上堂。盡十方世界。無一微塵許法。與汝作見聞覺知。還信麼。然雖如此。也須悟始得。莫將為等閑。不見道。單明自己。不悟目前。此人祇具一隻眼。還會麼。僧問。纖塵不立。為甚麼好醜現前。師曰。分明記取。別處問人。問。大眾雲集。誰是得者。師曰。還曾失麼。問。如何是佛。師曰。汝是行脚僧。問。如何是寶壽家風。師曰。一任觀看。曰。恁麼則大眾有賴。師曰。汝作麼生。曰。終不敢謾大眾。師曰。嫌少作麼。問僧。

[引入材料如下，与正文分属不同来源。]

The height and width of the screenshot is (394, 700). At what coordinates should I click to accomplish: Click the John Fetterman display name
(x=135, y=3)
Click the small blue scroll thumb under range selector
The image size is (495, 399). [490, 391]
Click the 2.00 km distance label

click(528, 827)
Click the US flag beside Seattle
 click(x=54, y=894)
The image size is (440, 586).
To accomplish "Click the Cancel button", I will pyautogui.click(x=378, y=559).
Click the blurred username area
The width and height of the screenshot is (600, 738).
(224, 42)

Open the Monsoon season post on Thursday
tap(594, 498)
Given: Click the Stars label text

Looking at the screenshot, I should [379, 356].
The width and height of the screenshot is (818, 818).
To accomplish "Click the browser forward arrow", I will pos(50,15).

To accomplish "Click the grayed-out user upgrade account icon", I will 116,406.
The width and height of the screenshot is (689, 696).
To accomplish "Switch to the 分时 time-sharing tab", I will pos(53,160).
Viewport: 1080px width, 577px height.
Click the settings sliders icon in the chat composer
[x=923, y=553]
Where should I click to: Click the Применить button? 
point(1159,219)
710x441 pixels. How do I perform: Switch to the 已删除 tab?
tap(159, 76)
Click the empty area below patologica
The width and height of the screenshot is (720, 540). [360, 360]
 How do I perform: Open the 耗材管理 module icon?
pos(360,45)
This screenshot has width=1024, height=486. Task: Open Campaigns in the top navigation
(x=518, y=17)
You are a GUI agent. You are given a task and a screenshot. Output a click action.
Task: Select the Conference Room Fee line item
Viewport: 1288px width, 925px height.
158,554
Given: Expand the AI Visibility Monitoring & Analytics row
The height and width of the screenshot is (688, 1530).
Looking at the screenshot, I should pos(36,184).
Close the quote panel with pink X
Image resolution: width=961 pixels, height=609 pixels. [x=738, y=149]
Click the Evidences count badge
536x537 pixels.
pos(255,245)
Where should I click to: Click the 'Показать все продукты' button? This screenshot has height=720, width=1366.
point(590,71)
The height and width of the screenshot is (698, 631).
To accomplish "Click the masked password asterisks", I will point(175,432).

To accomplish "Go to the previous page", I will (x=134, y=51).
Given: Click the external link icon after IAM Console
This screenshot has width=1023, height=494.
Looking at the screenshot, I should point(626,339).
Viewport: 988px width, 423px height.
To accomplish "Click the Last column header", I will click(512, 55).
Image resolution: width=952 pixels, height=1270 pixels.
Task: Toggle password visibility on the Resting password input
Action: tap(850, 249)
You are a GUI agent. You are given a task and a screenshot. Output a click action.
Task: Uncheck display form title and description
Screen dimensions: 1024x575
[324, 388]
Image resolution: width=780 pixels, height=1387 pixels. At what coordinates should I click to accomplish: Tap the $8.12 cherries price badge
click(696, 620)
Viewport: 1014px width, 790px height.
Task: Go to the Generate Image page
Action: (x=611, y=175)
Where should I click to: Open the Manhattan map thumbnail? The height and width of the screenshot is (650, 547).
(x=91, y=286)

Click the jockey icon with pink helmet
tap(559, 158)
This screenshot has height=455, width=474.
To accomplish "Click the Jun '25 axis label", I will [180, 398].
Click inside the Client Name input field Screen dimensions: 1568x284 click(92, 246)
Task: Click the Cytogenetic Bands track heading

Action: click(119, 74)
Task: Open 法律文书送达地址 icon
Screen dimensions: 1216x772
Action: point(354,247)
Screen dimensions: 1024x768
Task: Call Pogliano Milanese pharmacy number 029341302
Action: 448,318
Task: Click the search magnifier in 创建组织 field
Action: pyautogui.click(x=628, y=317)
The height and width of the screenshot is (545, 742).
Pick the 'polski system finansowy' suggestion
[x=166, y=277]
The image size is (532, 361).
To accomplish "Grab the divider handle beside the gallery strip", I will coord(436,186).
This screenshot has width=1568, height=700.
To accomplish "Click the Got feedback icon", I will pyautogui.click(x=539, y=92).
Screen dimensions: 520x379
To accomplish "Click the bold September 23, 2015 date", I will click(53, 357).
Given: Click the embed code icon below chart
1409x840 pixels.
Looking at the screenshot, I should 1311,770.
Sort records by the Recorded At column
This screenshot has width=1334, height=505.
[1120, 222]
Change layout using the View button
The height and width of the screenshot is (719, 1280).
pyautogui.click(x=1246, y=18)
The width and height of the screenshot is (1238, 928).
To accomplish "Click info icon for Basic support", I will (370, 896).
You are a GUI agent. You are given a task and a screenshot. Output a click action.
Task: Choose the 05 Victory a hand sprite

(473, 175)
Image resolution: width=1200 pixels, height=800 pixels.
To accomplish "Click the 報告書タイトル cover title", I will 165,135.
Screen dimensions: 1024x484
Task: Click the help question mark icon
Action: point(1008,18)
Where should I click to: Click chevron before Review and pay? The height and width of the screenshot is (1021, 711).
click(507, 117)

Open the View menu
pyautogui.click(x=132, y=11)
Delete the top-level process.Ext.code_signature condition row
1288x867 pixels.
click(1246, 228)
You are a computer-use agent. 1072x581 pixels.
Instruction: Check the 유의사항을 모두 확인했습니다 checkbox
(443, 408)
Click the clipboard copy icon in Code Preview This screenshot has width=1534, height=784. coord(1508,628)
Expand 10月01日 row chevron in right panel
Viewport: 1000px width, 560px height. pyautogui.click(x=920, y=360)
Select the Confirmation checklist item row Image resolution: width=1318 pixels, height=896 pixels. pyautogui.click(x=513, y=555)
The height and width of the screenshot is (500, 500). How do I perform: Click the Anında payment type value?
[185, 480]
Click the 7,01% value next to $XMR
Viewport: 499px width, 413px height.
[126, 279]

受業在甚麼處。曰。在佛跡。師曰。佛在甚麼處。曰。甚麼處不是。師舉起拳曰。作麼生。曰。和尚收取。師曰。放闍黎七棒。問僧。今夏在甚麼處。僧曰。在無言上座處。師曰。還曾問訊他否。僧曰。也曾問訊。師曰。無言作麼生問得。僧曰。若得無言。甚麼處不問得。師喝曰。恰似問老兄。師與彥端長老喫餅餤。端曰。百種千般。其體不二。師曰。作麼生是不二體。端拈起餅餤。師曰。祇守百種千般。端曰。也是和尚見處。師曰。
汝也是羅公詠梳頭樣。師將示滅。乃謂眾曰。今晚四大不和暢。雲騰鳥飛。風動塵起。浩浩地還有人治得麼。若治得。永劫不相識。若治不得。時時常見我。言訖告寂。
金陵鍾山章義院道欽禪師
太原人也。初住盧山棲賢。上堂。道遠乎哉。觸事而真。聖遠乎哉。體之則神。我尋常示汝。何不向衣鉢下坐地。直下參取。須要上來。討箇甚麼。既上來。我即事不獲已。便舉古德少許方便。抖擻些子龜毛兔角。解落向汝。諸上座欲得省要。僧堂裏.三門下.寮舍裏參取好。還有會處也未。若有會處。試說看。與上座證明。僧問。如何是棲賢境。師曰。棲賢有甚麼境。問。古人拈椎竪拂。還當宗乘中事也無。師曰。古人道了也。問。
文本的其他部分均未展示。